In a news conference in Canberra, John Young, an Australian maritime official, said that one of the objects spotted could be as large as 24 metres, and the other one 5 meters.

“They are objects of a reasonable size and probably awash with water moving up and down over the surface,” Young said.

There could be other objects in waters nearby in the area that’s a four-hour flight from Australia’s southwestern coast, he said. The area is roughly 2,500 kilometres southwest of Perth.  

Young also said visibility was poor and may hamper efforts to find the objects.

As of late Thursday, the Norwegian car carrier Hoegh St. Petersburg has already reached the area in the southern Indian Ocean off Australia where two floating objects were first spotted, according to the Reuters news agency.

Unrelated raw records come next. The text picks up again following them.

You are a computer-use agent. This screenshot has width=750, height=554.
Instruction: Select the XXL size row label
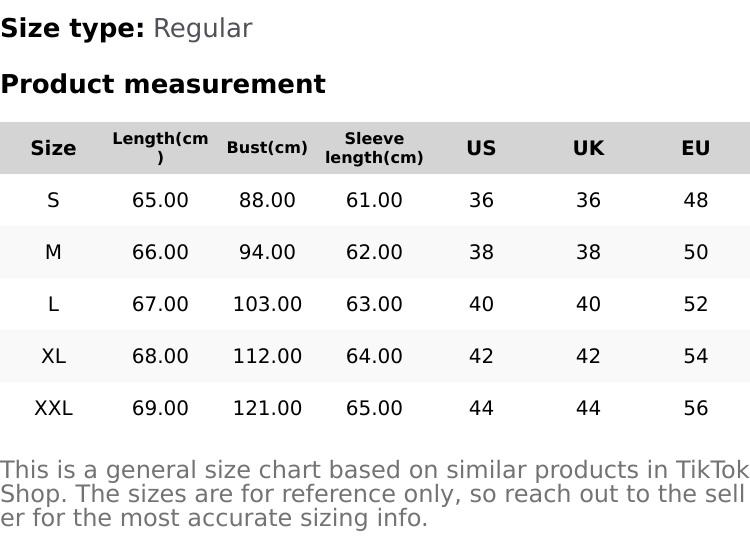tap(53, 408)
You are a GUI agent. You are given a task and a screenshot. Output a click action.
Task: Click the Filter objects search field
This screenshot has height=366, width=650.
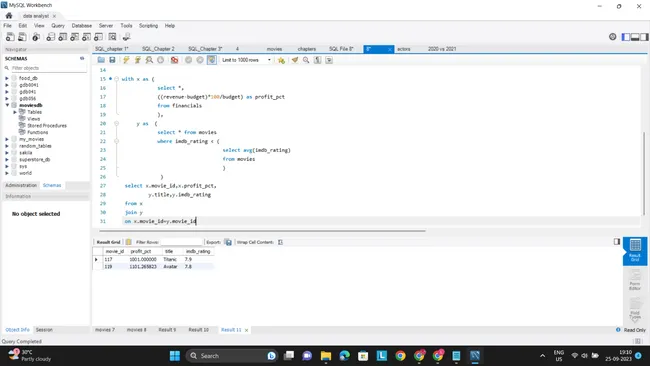pos(48,68)
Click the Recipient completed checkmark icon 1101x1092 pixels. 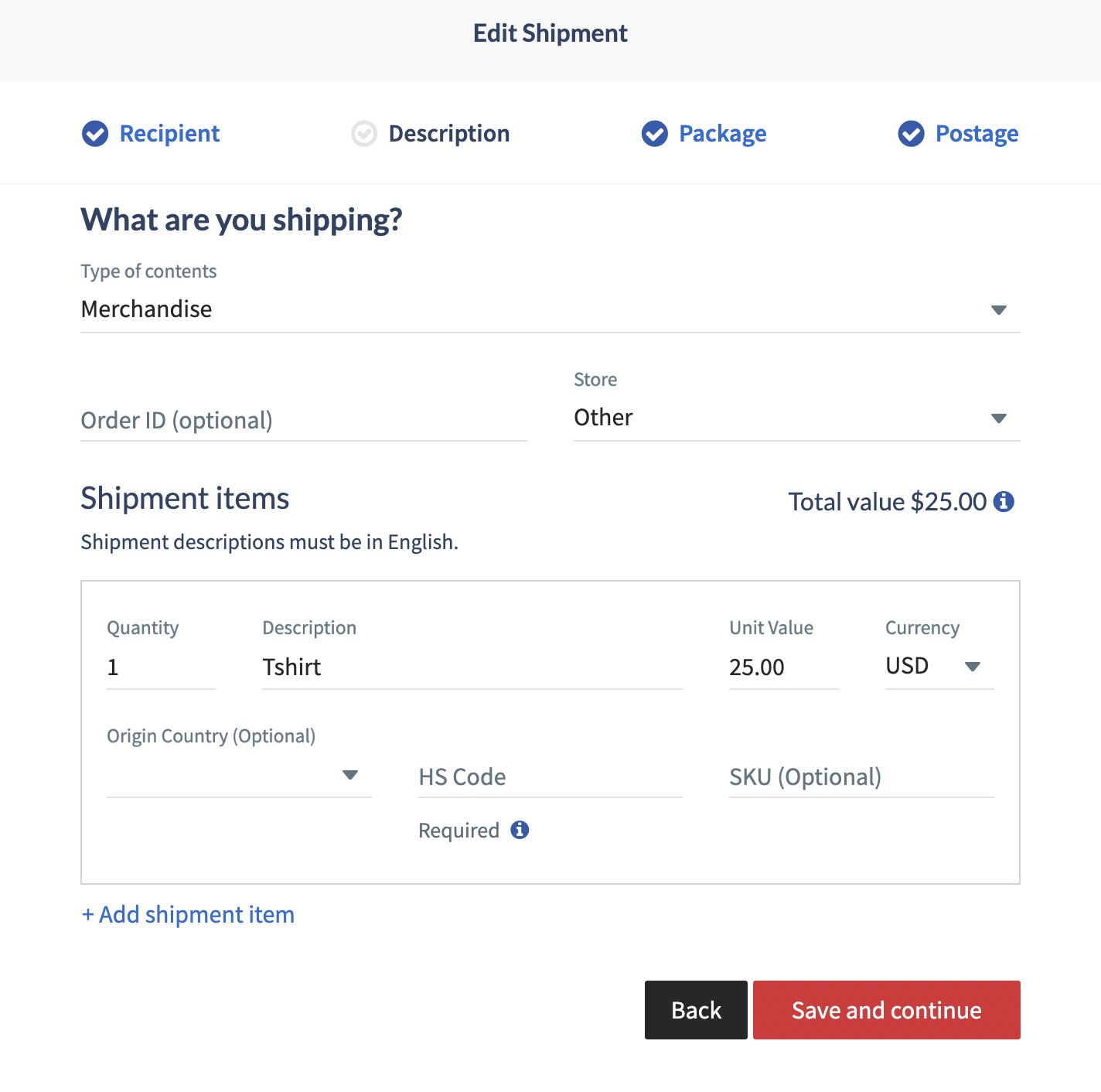coord(95,134)
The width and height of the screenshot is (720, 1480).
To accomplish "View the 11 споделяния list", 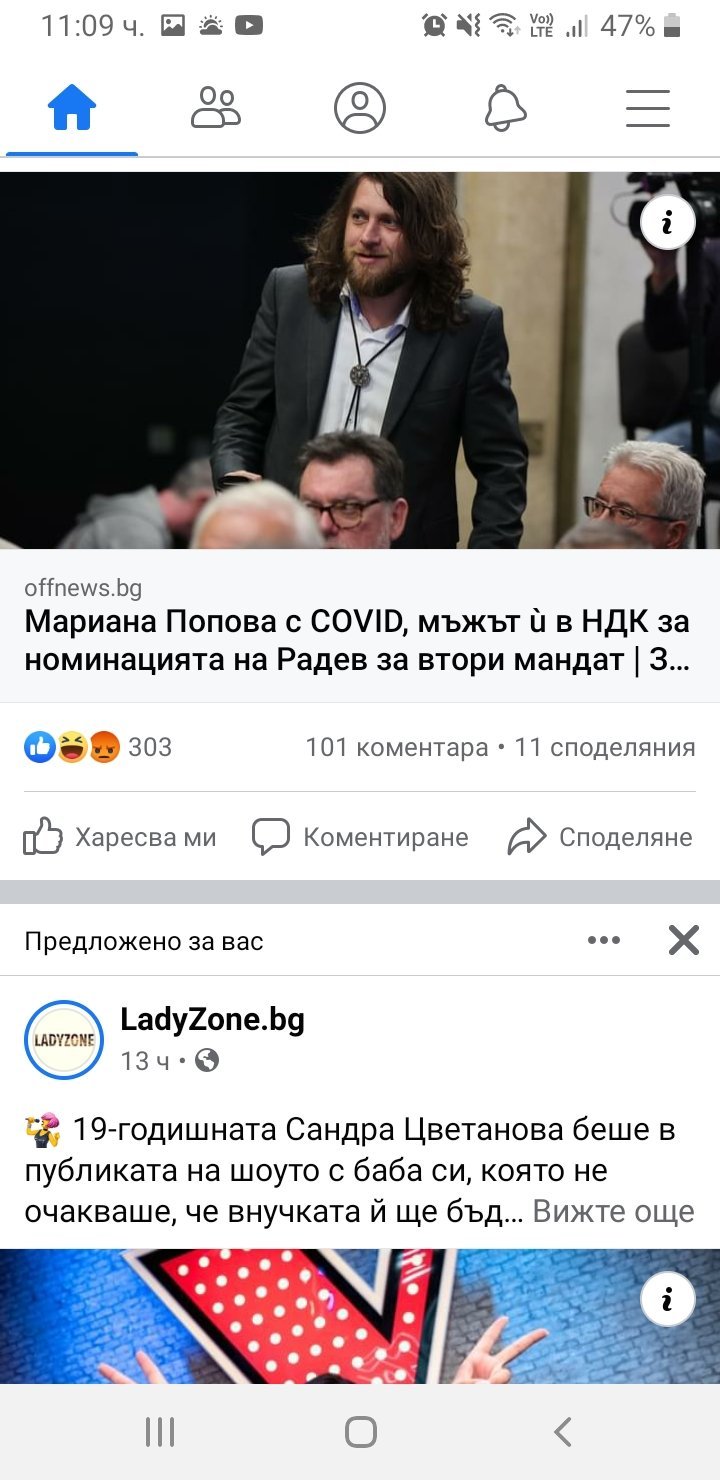I will point(604,747).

The car carrier was on its way from Madagascar to Melbourne when it got a request from Australian authorities to assist in investigating the objects spotted by satellite four days ago, in one of the remotest parts of the globe.

Royal Australian Air Force Air Commodore John McGarry said the findings were “credible enough to divert the research to this area on the basis it provides a promising lead to what might be wreckage from the debris field”.

Meanwhile, the Austrlian prime minister said he had already spoken with his Malaysian counterpart Najib Razak and cautioned that the objects had yet to be identified, according to Reuters news agency.

Unprecedented search

Analysis: Promising lead on missing Malaysian plane

In an interview with Al Jazeera, Tom Ballantyne, an aviation expert, said Abbott’s announcement could be “the most promising” development since the plane disappeared.

“Although the word caution, I think, is the most important one here,” he said from Sydney. “We’ve had so many false leads in this story, and we probably have to wait for several hours, before we get a real defining detail of what these objects are in the water.”

Investigators believe that someone with detailed knowledge of both the Boeing 777-200ER and commercial aviation navigation switched off the plane’s communications systems before diverting it thousands of miles off its scheduled course from Kuala Lumpur to Beijing.

Exhaustive background checks of the passengers and crew aboard have not yielded anything that might explain why.

The FBI is helping Malaysian authorities analyse data from a flight simulator belonging to the captain of the missing plane, after initial examination showed some data logs had been deleted early last month.

An unprecedented multinational search for the plane has focused on two vast search corridors: one arching from Laos towards the Caspian Sea, the other curving south across the Indian Ocean from west of Indonesia’s Sumatra island to west of Australia.